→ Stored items
◆ ◆ ◆

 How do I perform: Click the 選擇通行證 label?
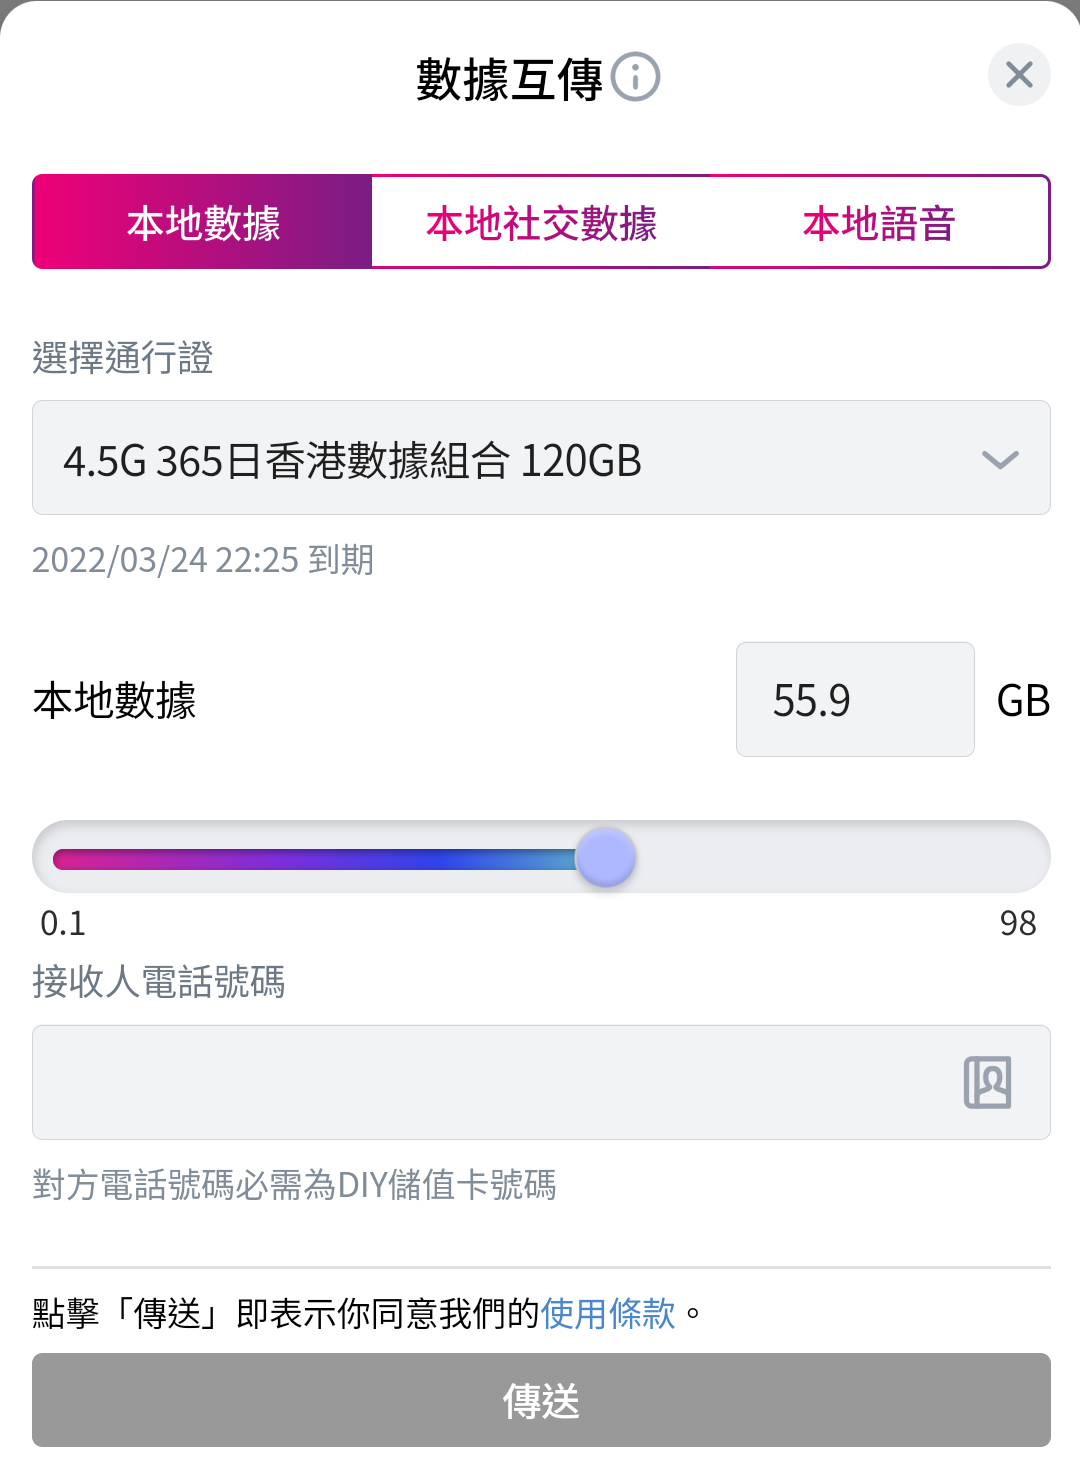(123, 357)
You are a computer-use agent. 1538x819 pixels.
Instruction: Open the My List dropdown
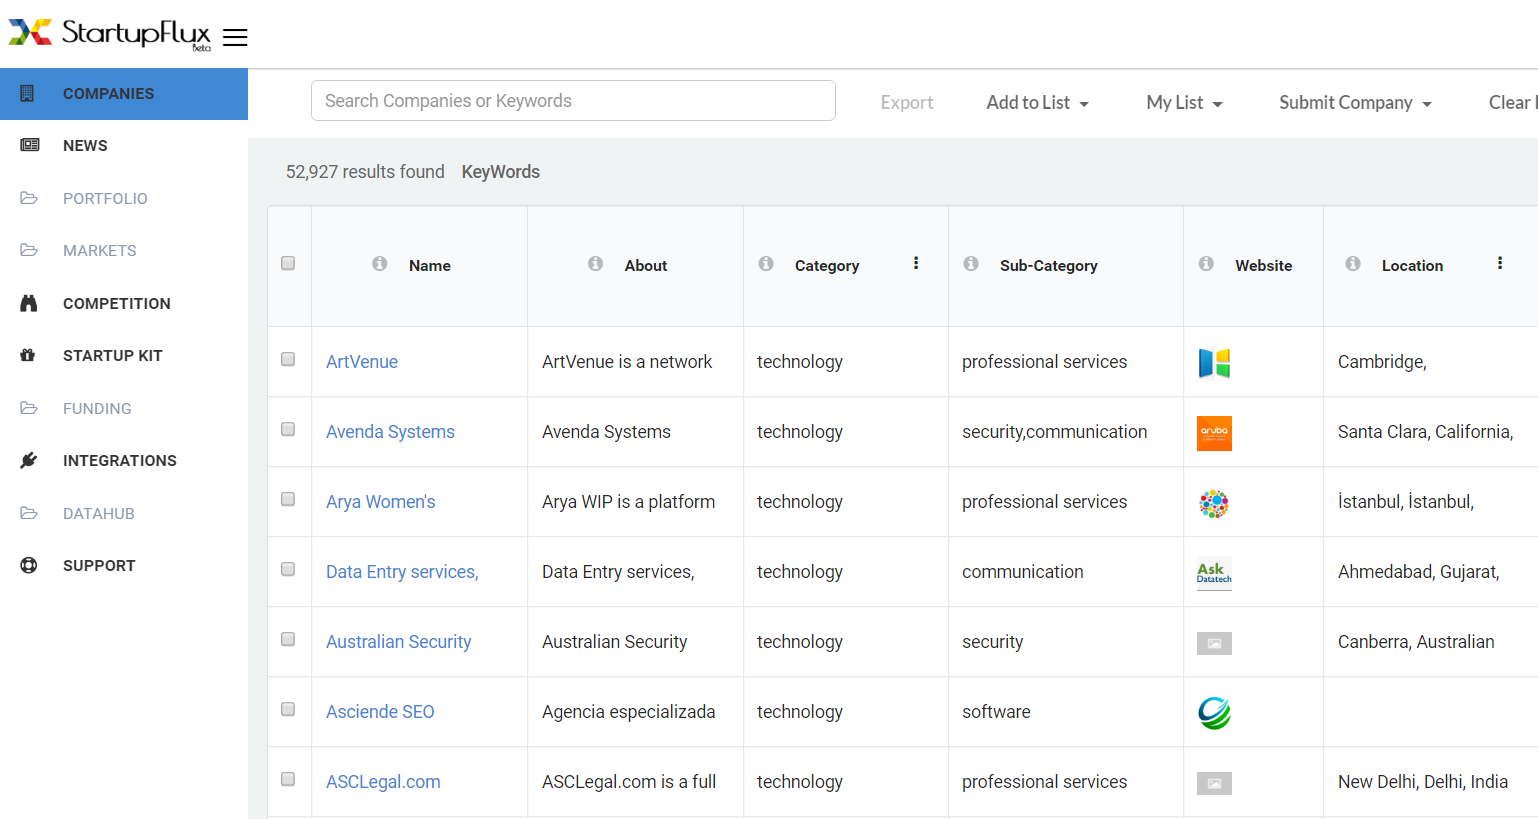(x=1184, y=103)
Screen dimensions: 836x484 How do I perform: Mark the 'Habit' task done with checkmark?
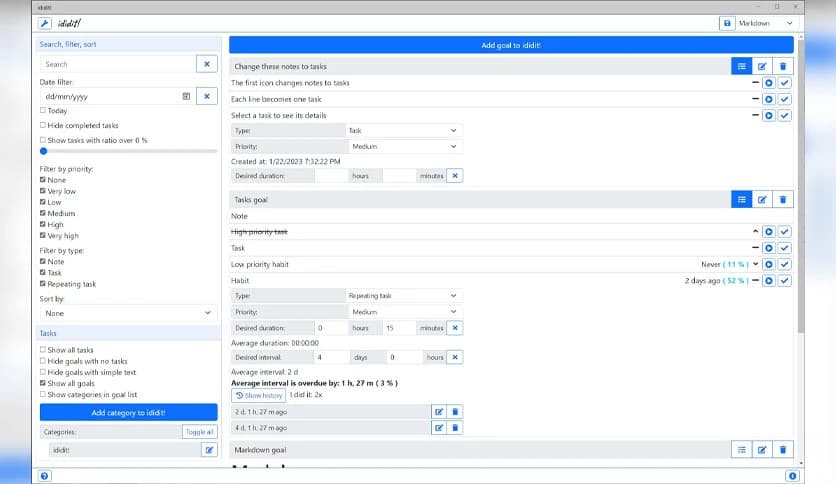point(784,281)
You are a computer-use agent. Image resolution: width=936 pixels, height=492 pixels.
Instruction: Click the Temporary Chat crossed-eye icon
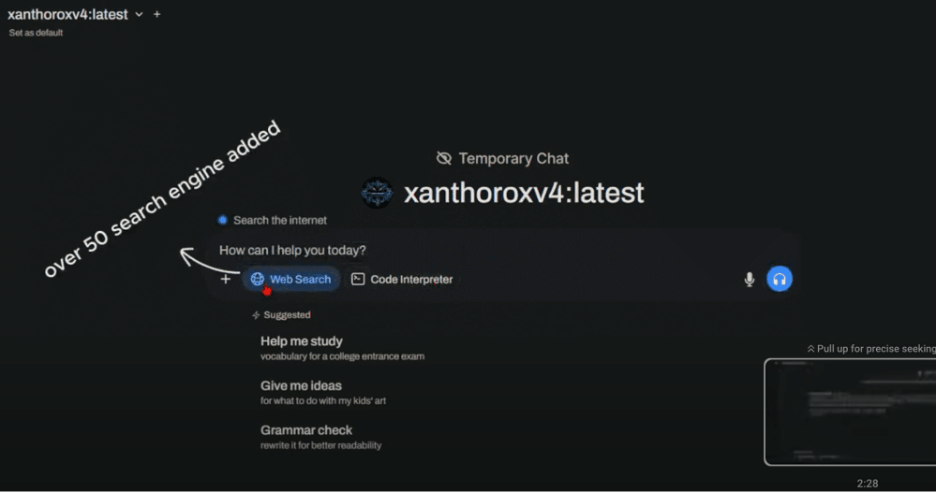point(445,158)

◆ ◆ ◆

Once the pictures are set aside, give every line above again without alteration.

→ Exercise result
 How do I perform: Click the 選擇通行證 label?
(123, 357)
You are a computer-use agent. 1538x819 pixels.
Instruction: Open the My List dropdown
(x=1184, y=103)
Screen dimensions: 836x484 How do I perform: Mark the 'Habit' task done with checkmark?
point(784,281)
You are a computer-use agent. Image resolution: width=936 pixels, height=492 pixels.
Instruction: Click the Temporary Chat crossed-eye icon
point(445,158)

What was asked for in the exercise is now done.